The OpenPower Foundation is a key differentiator form the x86-based server environment in which Intel, the primary x86 processor developer, is moving to bring as much of the server, storage, networking and other technology under its wing, Gupta said.

"The IBM OpenPower Foundation is bringing best-of-breed technologies together," he said. "Ours is an open architecture strategy."

Gupta said exiting the x86-based server business and concentrating on its own Power-based architecture was a gamble.

"This was a strategic shift for us," he said. "The Intel road map is to own every piece of the x86 server market. It wants OEMs to build around its technology."

The IBM OpenPower Foundation, which focuses on high-performance applications primarily running on Linux, is a growing business, Gupta. However, he said, the growth is from a small base given that it has only really been in the market for about eight months.

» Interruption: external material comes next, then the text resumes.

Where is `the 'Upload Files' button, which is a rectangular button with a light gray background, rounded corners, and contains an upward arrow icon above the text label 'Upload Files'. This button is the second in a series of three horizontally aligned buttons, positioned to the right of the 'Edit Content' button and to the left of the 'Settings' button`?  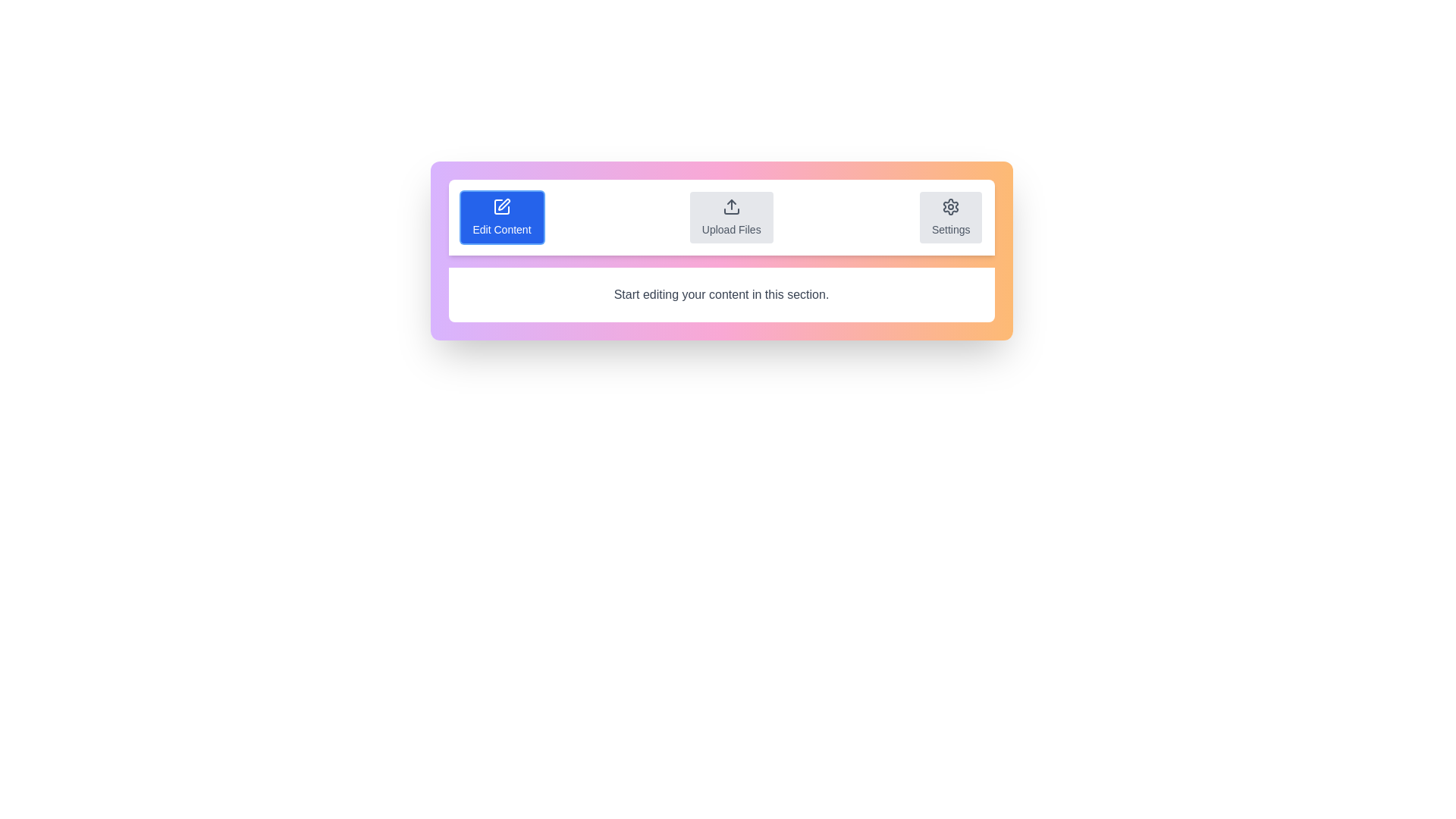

"There are currently over 2,400 ISV apps ported to Power," he said.

The IBM OpenPower Foundation has turned out to be a healthy business for several IBM solution providers including Tallahassee, Fla.-based Mainline Information Systems.

Dave Lasseter, vice president of Power system sales at Mainline, told CRN that his company currently serves more than 1,200 Power-based server customers from Fortune 50 enterprises to midmarket businesses running critical business applications.

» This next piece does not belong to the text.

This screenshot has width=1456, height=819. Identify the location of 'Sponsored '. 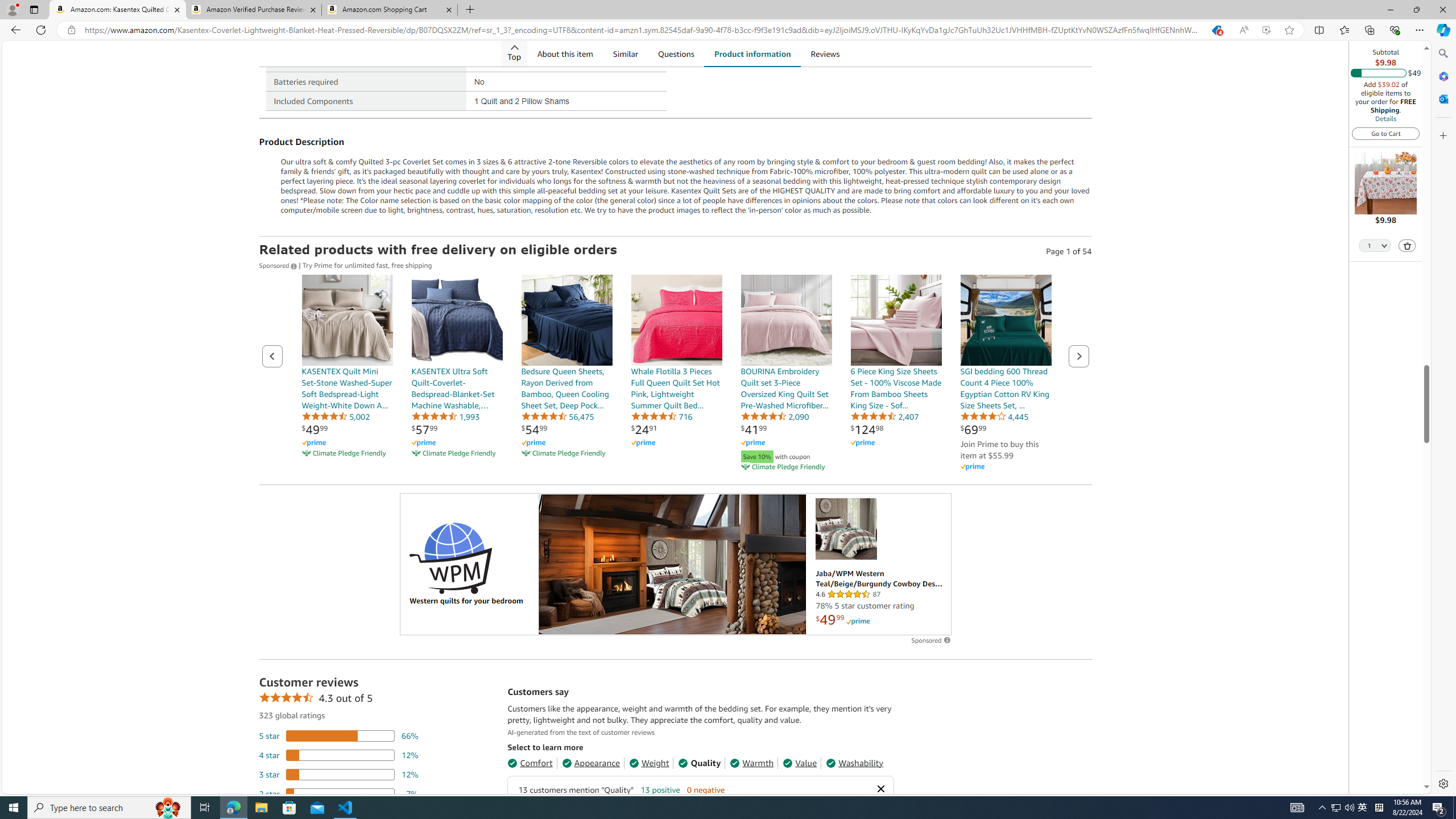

"For a lot of companies, Power is a key solution," Lasseter said. "We're seeing a lot of companies running Linux on Power because it supports more virtual machines and applications than x86 does."

The latest Power8 with NVLink provides the extra bandwidth needed to take full advantage of high-speed Nvidia Pascal 100 GPUs, Lasseter said.

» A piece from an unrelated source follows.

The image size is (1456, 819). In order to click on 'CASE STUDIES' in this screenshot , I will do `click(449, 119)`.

"We're seeing a lot of ISPs porting code to the Pascal 100 to take advantage of the performance for virtualization," he said. "For instance, customers can use it to run technology from Neo4j, a database vendor that uses graphical analysis for visualization of data. Neo4j needs that Pascal 100 performance."

IBM's OpenPower Foundation was key in bringing IBM's Power-based server technology together with the kind of applications that require performance well beyond that of x86-based servers, Lasseter said.

"OpenPower Foundation was a gamble, but a good gamble," he said. "The Unix server business is falling, making IBM the leading vendor of a declining market. Now customers are moving to Linux. The biggest change at IBM is that it dropped its 'must-be-built-here' mentality, giving it lots of strategic partners on its Power system."

IBM channel partners looking to take advantage of the IBM's Power8 architecture and many of the OpenPower Foundation partners can work with Tempe, Ariz.-based distributor Avnet Technology Solutions.

Mark Martin, Avnet's vice president of IBM solutions, said Avnet's RapidBuild program, which started in the second quarter of 2016, is designed to help solution providers deliver complete solutions from IBM and its technology partners on the Power platform and Linux.

"RapidBuild allows us to integrate the parts into a full solution that will run out of the box," he said. "The new LC servers will be the cornerstone of the program. It will allow us to take Power into new markets."

The two new standard Power8-based servers are slated to start shipping this week, while servers with the Power8 with NVLink interconnect are slated to ship before the end of September, Gupta said.